Democratic Republic of Congo authorities have delayed elections to make sure the country is better prepared for them, President Joseph Kabila said on Tuesday, answering accusations that the government is dragging its feet to help him to cling onto power.
Congo’s electoral commission said on Saturday it expected polls to be delayed until December 2018.
“We have decided to delay the elections to avoid locking out a huge number of people – most of them young voters,” Kabila told journalists in Tanzania’s commercial capital Dar Es Salaam.
“As many as 10 million unregistered voters could miss out on the chance to vote if we proceed with the elections.”
Congo has not had a peaceful transition of power since independence from Belgium in 1960. Protests over Kabila’s perceived attempts to extend his 15 years in power have led to clashes with security forces several times in the past year.

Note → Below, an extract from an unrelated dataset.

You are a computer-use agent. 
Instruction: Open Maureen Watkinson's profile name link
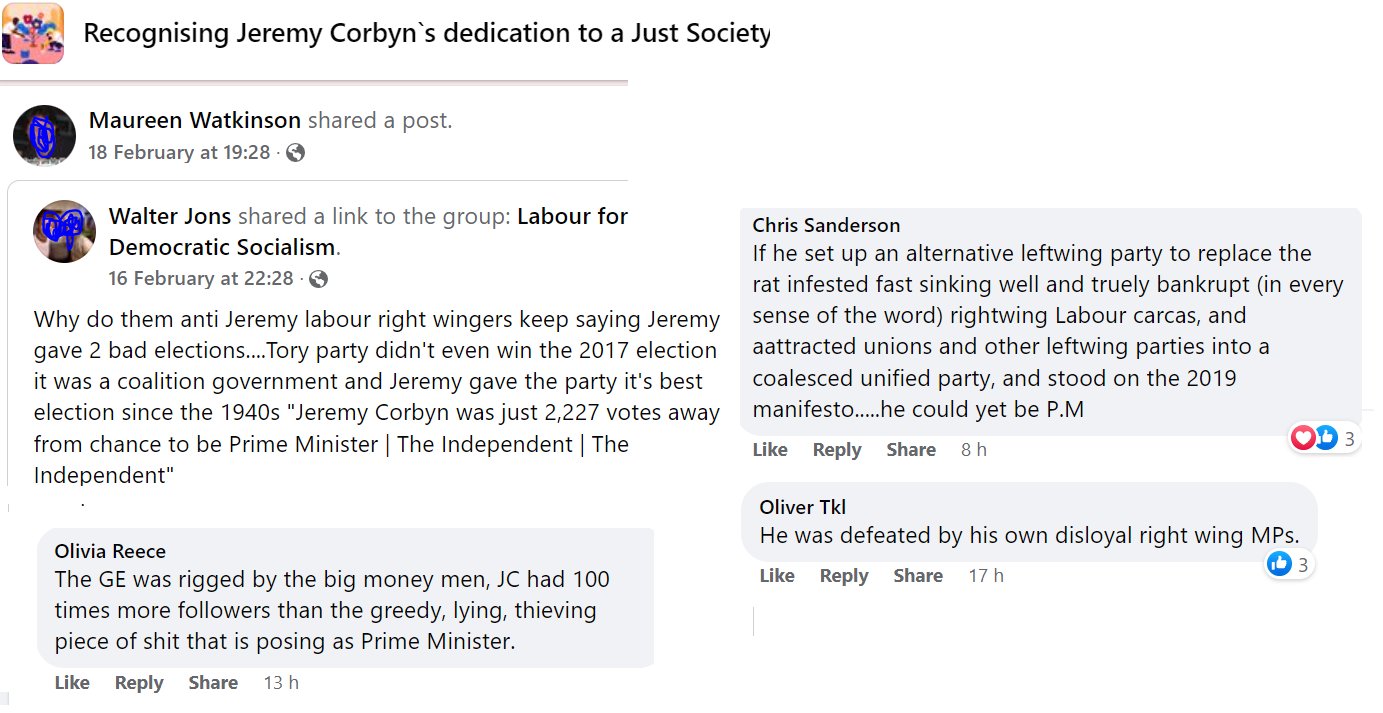[x=194, y=121]
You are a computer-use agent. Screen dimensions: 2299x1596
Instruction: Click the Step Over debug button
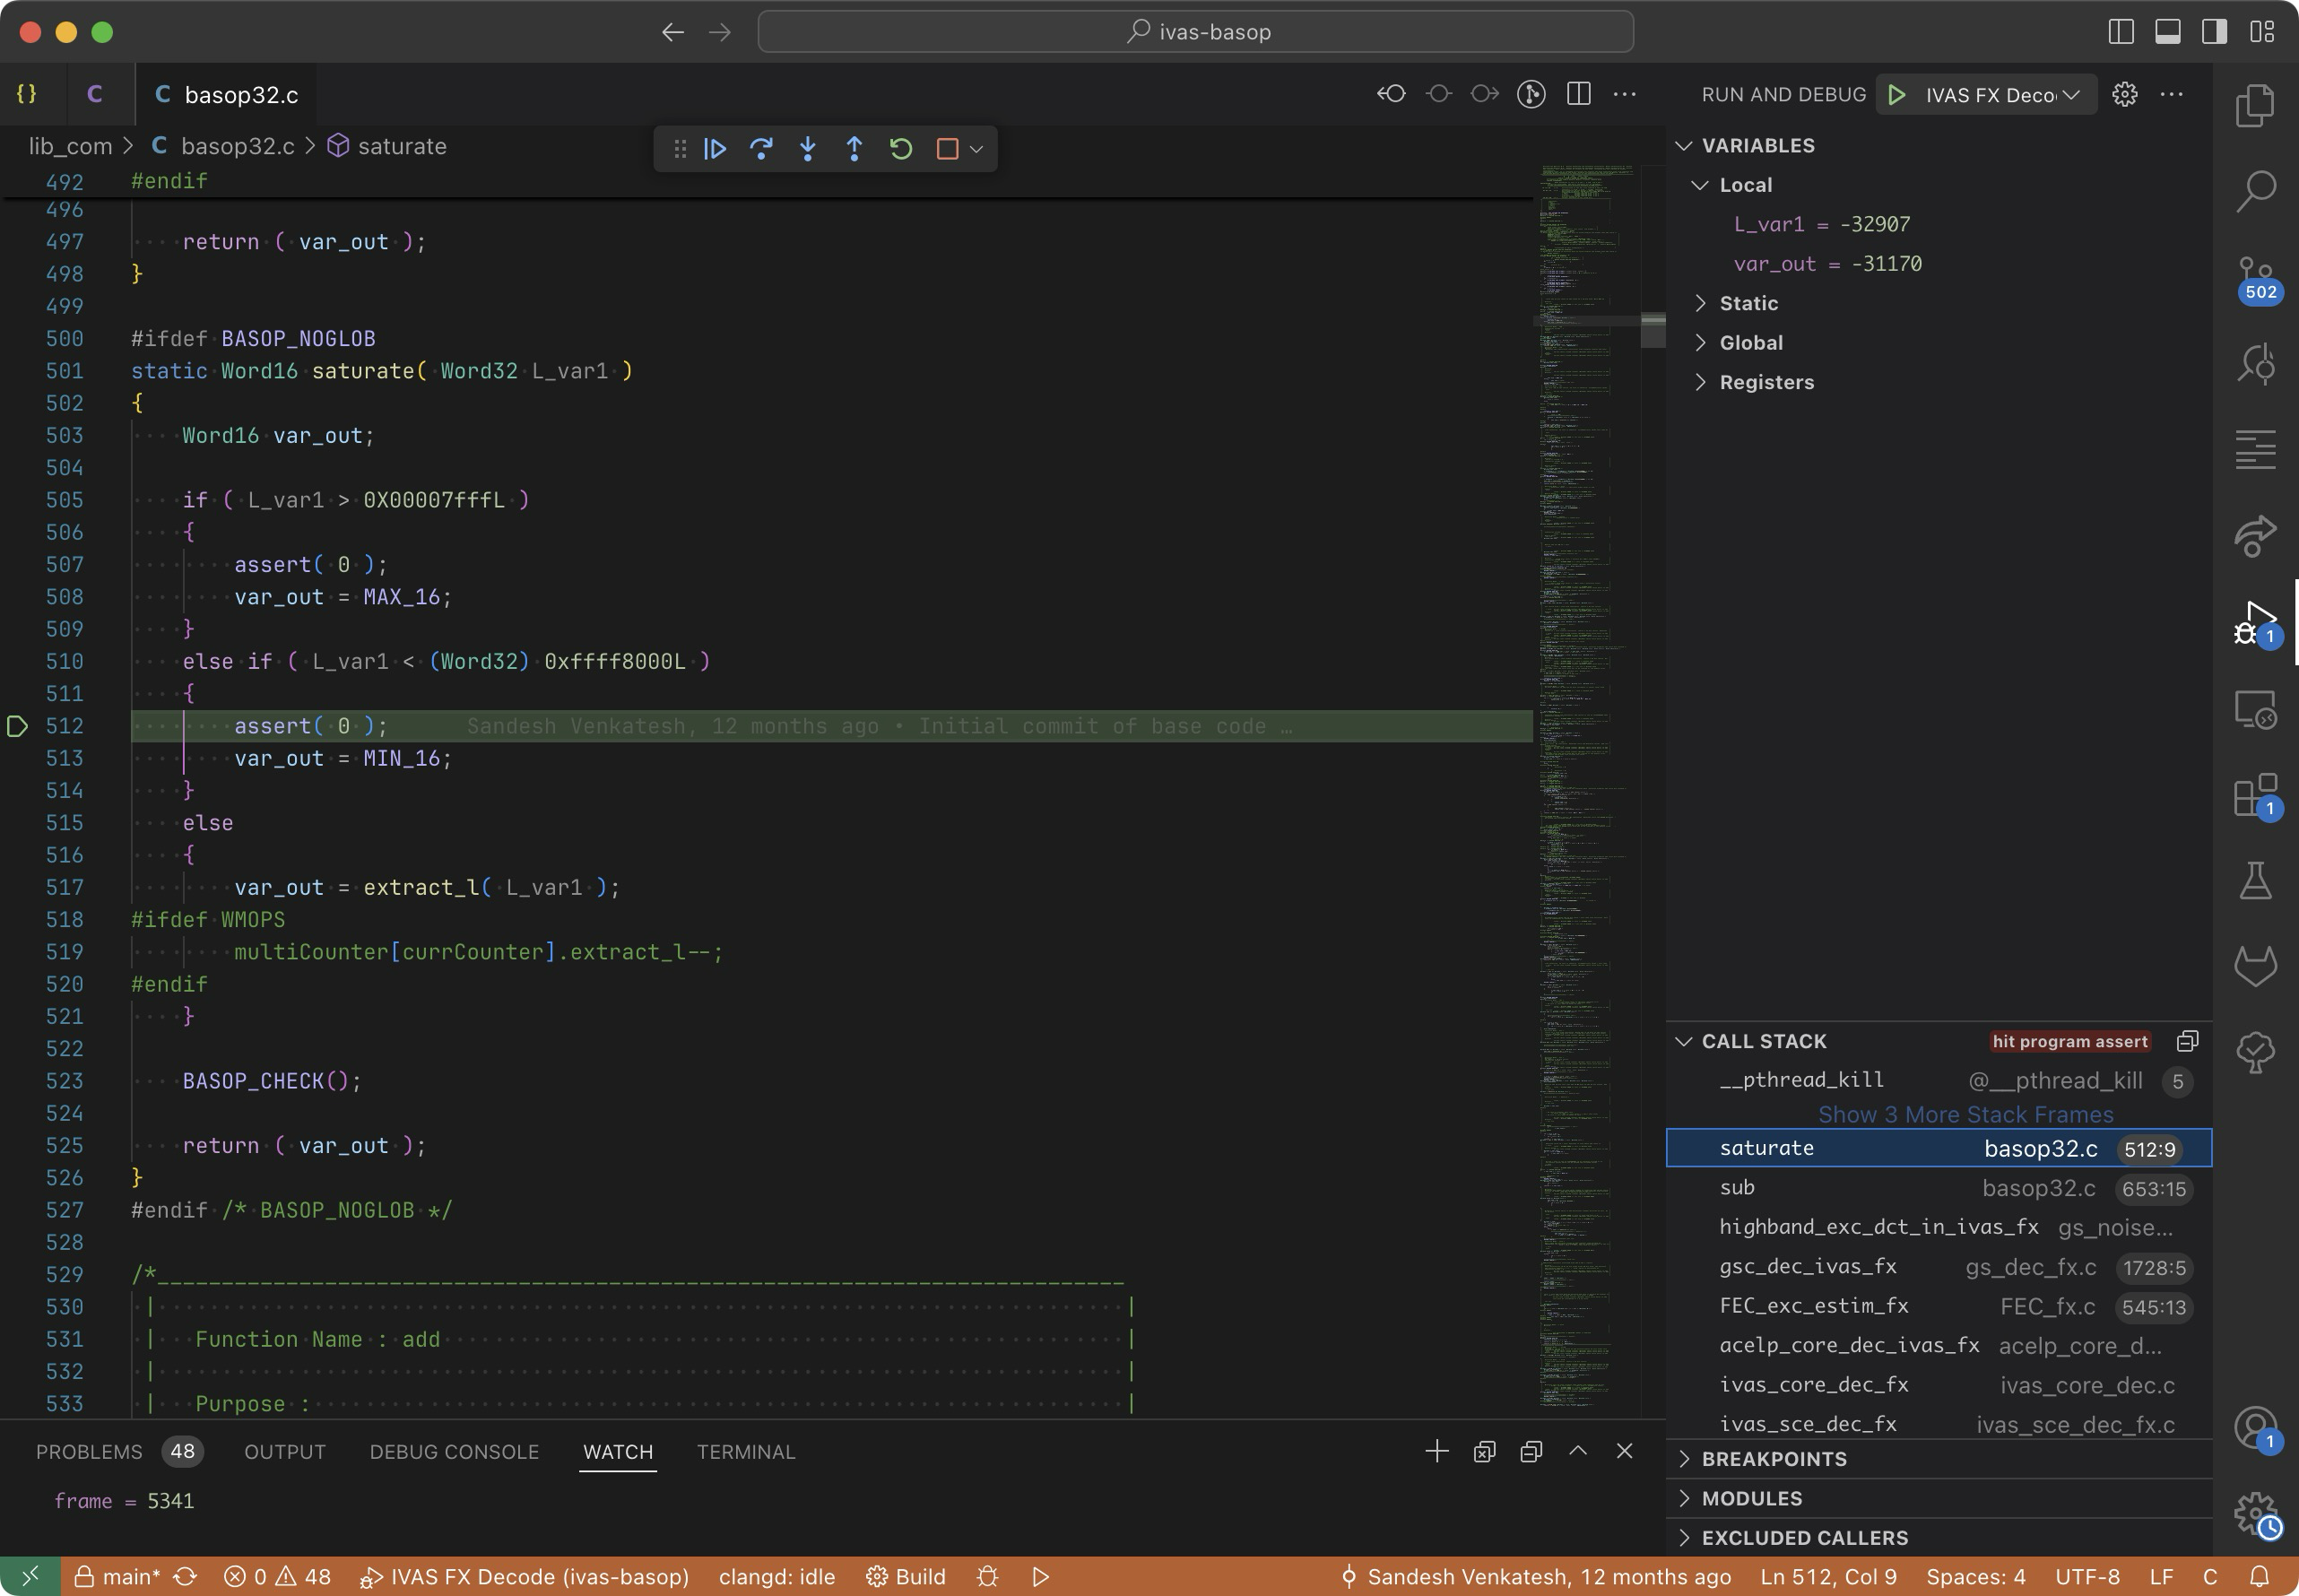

Supporters of Kabila, who was in Tanzania to discuss oil exploration in Lake Tanganyika on the two country’s borders, deny he is behind the delays, which they say are due to logistical and budgetary constraints.
But diplomats and observers fear increasing anger among Kabila’s opponents and a growing political crisis could trigger a repeat of civil wars that killed millions of people between 1996 and 2003. Kabila brushed off such concerns.
“There is no political crisis in Congo … what is happening at the moment is just some political tension ahead of elections, which is a normal thing in many parts of Africa,” he said.